2019.11.15 16:36

Lithuania and Russia conduct unprecedented spy swap

BNS2019.11.15 16:36

Two Lithuanians and a Norwegian were returned to Lithuania on Friday as part of a spy swap with Russia, the Lithuanian president's office said.

"Two Lithuanian citizens, Yevgeny Mataitis and Aristidas Tamošaitis, have been returned to Lithuania and are currently on their way to their families," Jonas Vytautas Žukas, a presidential advisor, told reporters.

As part of the operation at a border checkpoint, two Russians jailed for espionage in Lithuania were handed over to Russia after being pardoned by President Gitanas Nausėda.

Darius Jauniškis, the director of the Lithuanian State Security Department (VSD), said the exchange took place at Friday noon.

Mataitis and Tamošaitis were convicted of spying for Lithuania and jailed in Russia in 2016.

Tamošaitis was sentenced to 12 years in prison by a Moscow court. A court in Kaliningrad handed a 13-year prison sentence to Mataitis, a dual Lithuanian-Russian citizen.

Frode Berg, the Norwegian sentenced in Russia to 14 years in prison for espionage, was handed over to Norway's embassy in Vilnius on Friday.

Care for citizens

According to the presidential advisor and the intelligence chief, the operation shows that the state cares about its citizens.

"States must protect their citizens and use all available tools for that purpose. Citizens need to know that the state will not abandon them. This is a key precondition for confidence in one's country," Žukas said.

"Lithuanian citizens' freedom is a core value that must be protected," he added.

Jauniškis said after Friday's meeting with the president that "this international operation was carefully planned and carried out by experienced intelligence officers".

"This operation shows that Lithuania cares about every Lithuanian citizen and that every effort will always be made to defend and protect its people," he added.

Lithuanian officials never commented on intelligence links with Mataitis and Tamošaitis.

Mataitis lived in Vilnius before his arrest in Kaliningrad in 2015. He is married and has two underage sons, Antanas Bubnelis, Nausėda's spokesman, said.

Tamošaitis, who also lived in Vilnius before his arrest in Moscow in May 2015, has an adult daughter, he added.

Neither the VSD director nor the president's office responded to questions from journalists on Friday.

Russian agents

The Lithuanian president's office announced on Friday morning that Nauseda had pardoned two Russian citizens, Nikolai Filipchenko and Sergey Moiseyenko.

Filipchenko was detained on April 29, 2015 when traveling by train from Russia's Baltic Sea exclave of Kaliningrad to Belarus via Lithuania.

On July 7, 2017, Vilnius Regional Court convicted Filipchenko of espionage and sentenced him to ten years in prison.
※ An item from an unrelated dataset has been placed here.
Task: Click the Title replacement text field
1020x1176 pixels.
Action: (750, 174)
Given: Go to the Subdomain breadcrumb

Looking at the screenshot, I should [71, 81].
According to Lithuanian law enforcement, he was an officer of the Kaliningrad branch of the Russian Federal Security Service (FSB) and operated under a fake identity.
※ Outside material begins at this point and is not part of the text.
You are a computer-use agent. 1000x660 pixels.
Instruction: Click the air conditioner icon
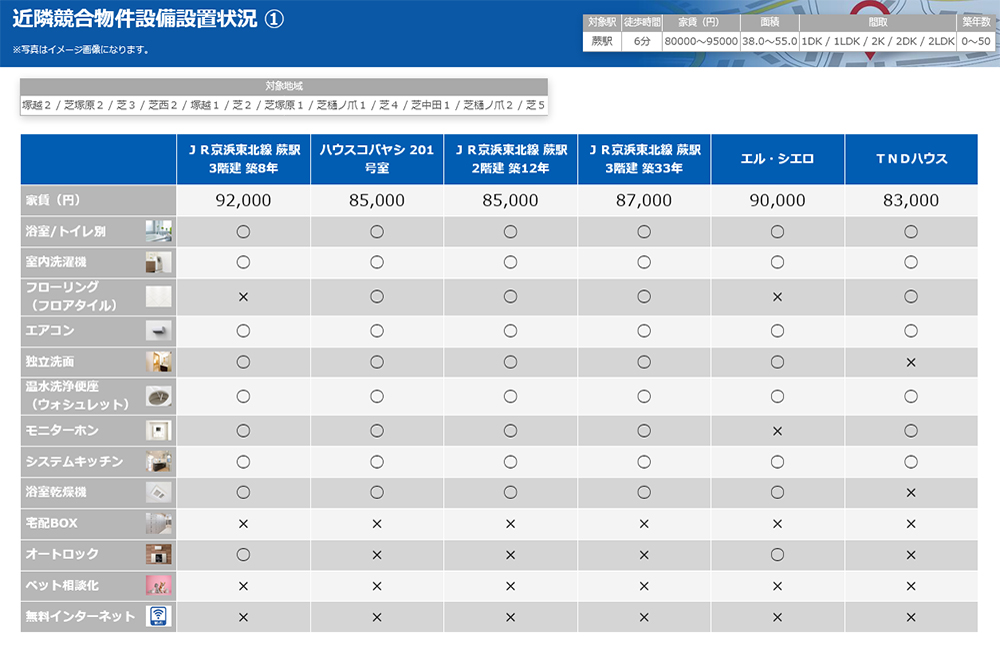click(158, 331)
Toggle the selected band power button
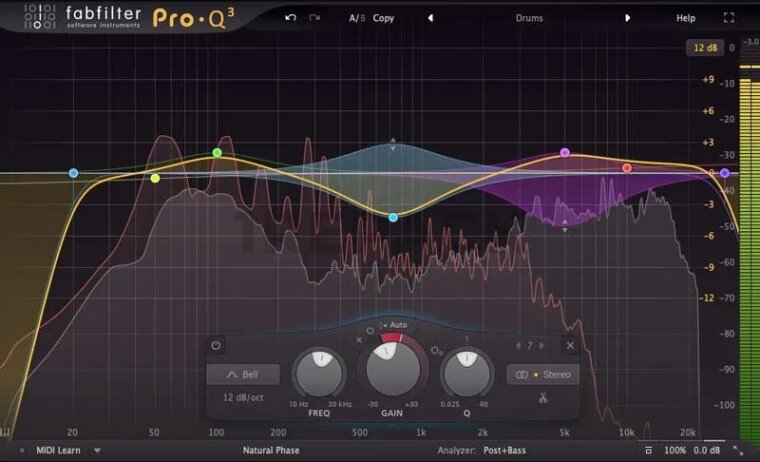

According to Lithuanian intelligence, it was the first time that a Russian security service cadre had been detained in Lithuania for spying.]

Lithuania's law enforcement said earlier that Filipchenko had sought to recruit officers from Lithuania's VIP Protection Department to bug the office and residence of the then President Dalia Grybauskaite. There were no comments on that information following the court's judgement.
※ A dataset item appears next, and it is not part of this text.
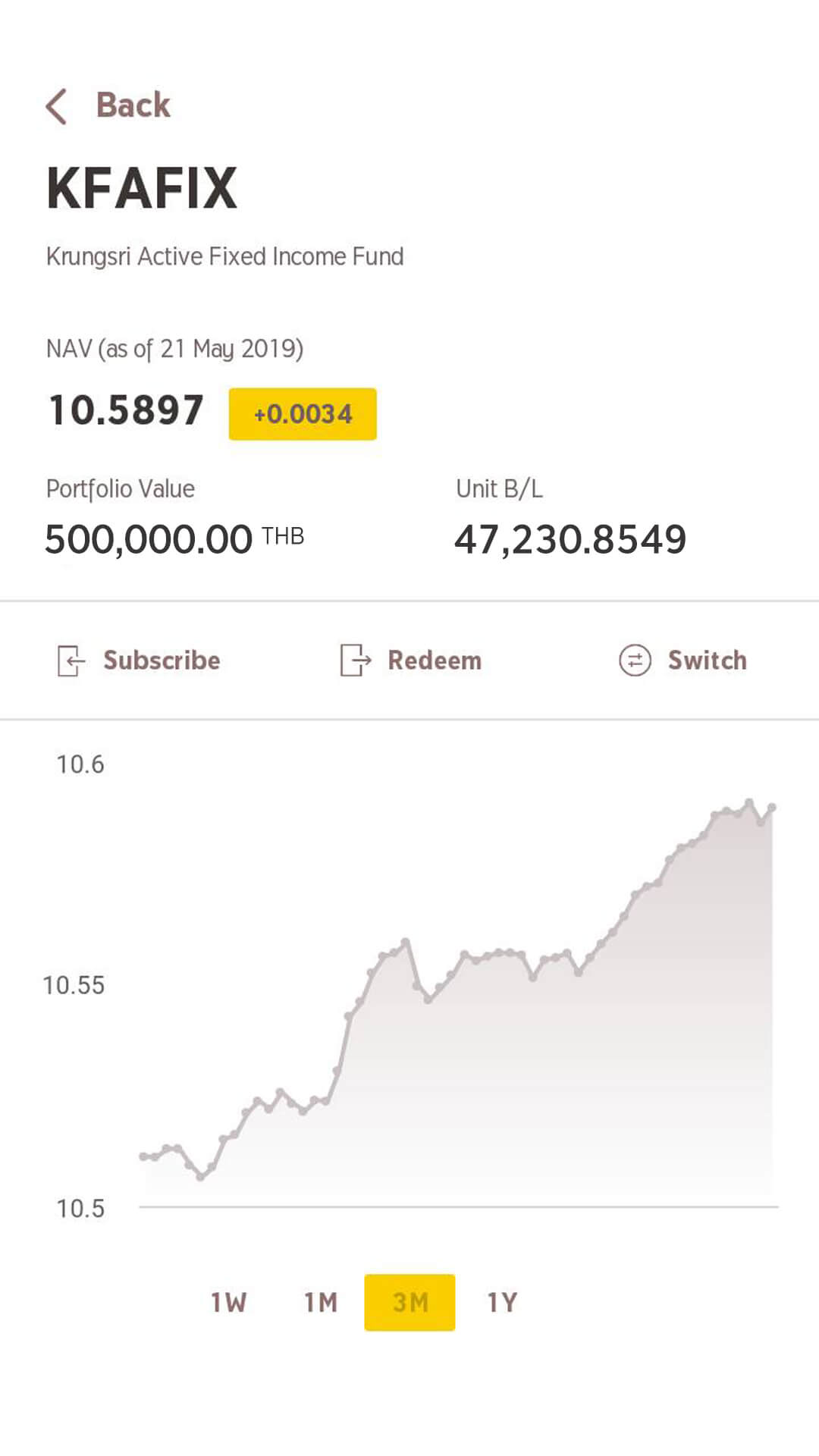The width and height of the screenshot is (819, 1456).
Task: Click the Switch circular arrows icon
Action: point(635,661)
Moiseyenko, an officer of Russia's military intelligence GRU, was detained in late 2014 and sentenced to 10 years and six months in prison by a court in Šiauliai on February 28, 2017.

Moiseyenko, an army surgeon, had lived in Lithuania since the 1970s and worked at a military hospital in Šiauliai. The man was stripped of his Lithuanian citizenship after it turned out that had concealed his Russian citizenship from Lithuanian authorities.

In 2012, Moiseyenko recruited Sergej Pusin, a Šiauliai military air base officer he had known since childhood, to supply him with information about the Lithuanian Armed Forces and NATO's air-policing mission, military flights and exercises, deployment locations, and operations in Afghanistan.

Copies of documents of Lithuania's Ministry of Defence and the personal files of some officers at the Šiauliai air base were handed over to Russian intelligence.

Based on the case evidence, Moiseyenko paid from 500 to 1,000 euros to Pusin for the information collected and handed by the officer. The two men had clandestine meetings in Moiseyenko's garage in Lithuania.

Moiseyenko denied his guilt and appealed against his sentence, but the Court of Appeals and the Supreme Court rejected his claims.